Zuma children: ‘We can’t appear in public’
President Jacob Zuma’s daughter, Duduzile Zuma-Sambudla, has made an emotional plea to the South Gauteng High Court in an application to be admitted as one of the applicants in her father’s case against the Goodman Gallery and City Press.
Zuma-Sambudla says the portrait by Brett Murray of her father with his genitals exposed constitutes hate speech. She also says that she and her younger siblings can no longer “freely mingle with the public without a deep feeling of being ostracised by the demeaning discussions about my father’s private parts”.
She says that Zuma’s children’s constitutional rights are being violated – especially the right enshrined in Section 28(1)(d) which “prohibits the abuse and degradation of children”.
“My little brothers and sisters are exposed to abuse by other children in schools and colleges when their father’s sexual organs are publicly displayed and discussed on radio stations and talk shows,” she says.
In addition, Zuma-Sambudla says, this is taboo in her culture and the portrait “displays a disdain for our cultural attitudes towards the public display of sexual organs”.
“In fact in our culture, when you wish to insult an opponent, you insult them by referring to the sexual organs of parents,” Zuma-Sambudla says.

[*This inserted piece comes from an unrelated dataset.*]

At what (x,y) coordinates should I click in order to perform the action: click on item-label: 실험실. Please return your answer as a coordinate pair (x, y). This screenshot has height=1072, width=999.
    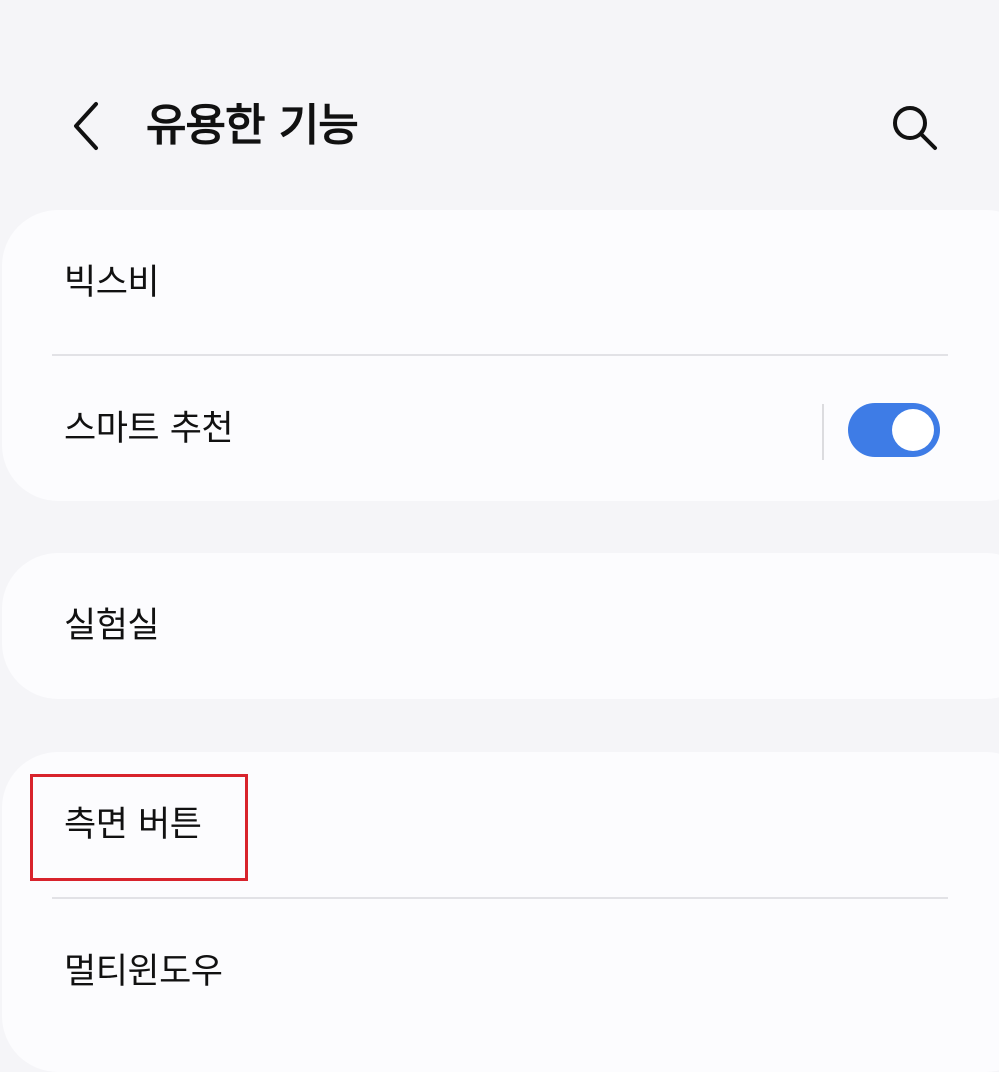
    Looking at the image, I should click on (112, 626).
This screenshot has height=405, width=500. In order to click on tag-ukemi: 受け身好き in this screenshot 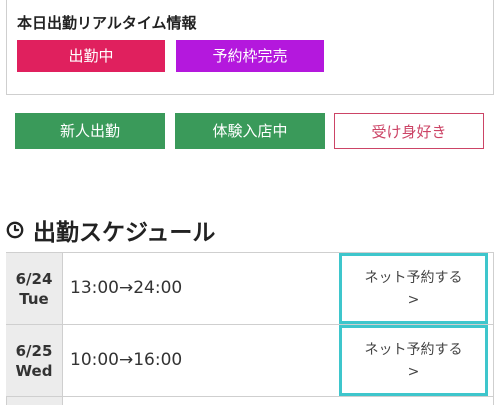, I will do `click(409, 131)`.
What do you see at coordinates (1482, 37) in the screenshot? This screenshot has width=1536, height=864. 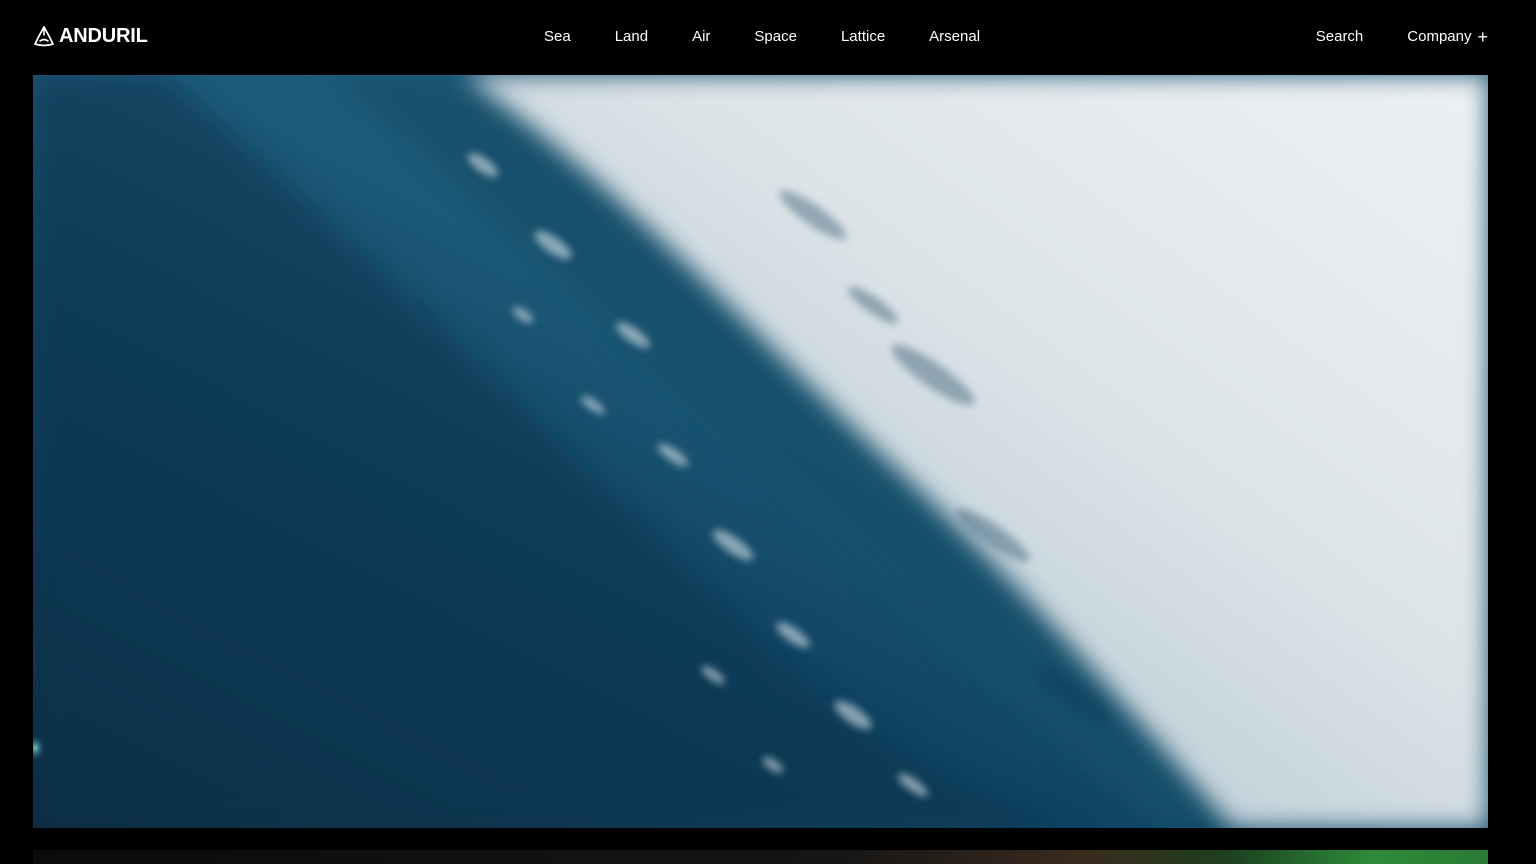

“Such an insult often leads to violent conflict between the parties involved.”
Zuma-Sambudla says she has the authority to speak on behalf of all her siblings. Zuma has more than 20 children.
“In the short time that I have I am unable to provide confirmatory affidavits of all [Zuma’s] children that I represent but have their authority to convey in the strongest terms their feelings of violation, shame and vulnerability at the degrading portrait of our father which is on display,” she said, adding that viewing the painting has been a “humiliating and degrading experience” for them.
Zuma-Sambudla says that she understands art and is aware of the “value that artists bring to the lives of people and community generally”.
“My sisters are professional actors having participated in local and international firms (sic) and I have an appreciation of the value and importance of what artists do,” she says.
Her sister, Gugu, who wrote a statement decrying the portrait which was published by the City Press on Sunday, appeared in the hit TV series Isidingo.
Zuma-Sambudla says the children did not take the decision to join the proceedings lightly.
“As a family we have learnt to appreciate the “arrows of outrageous fortune that come with being a public family.”
“I have in the past watched with horror at the deeply hurtful insults that have been hauled (sic) at my father’s person and have restrained myself from making any comments about it because I understand that his public position inspires a variety of emotional, intellectual and sometimes physical responses from people,” she wrote.
“I believe that the image of my father in that portrait or picture is vulgar and conveys no meaningful or constitutionally protectable political speech. It is intended to insult him and in the process insult us, the children who have to contend with the most degrading publicity.
“In our view [it] is not only dehumanising of his right to dignity. It constitutes hate speech.”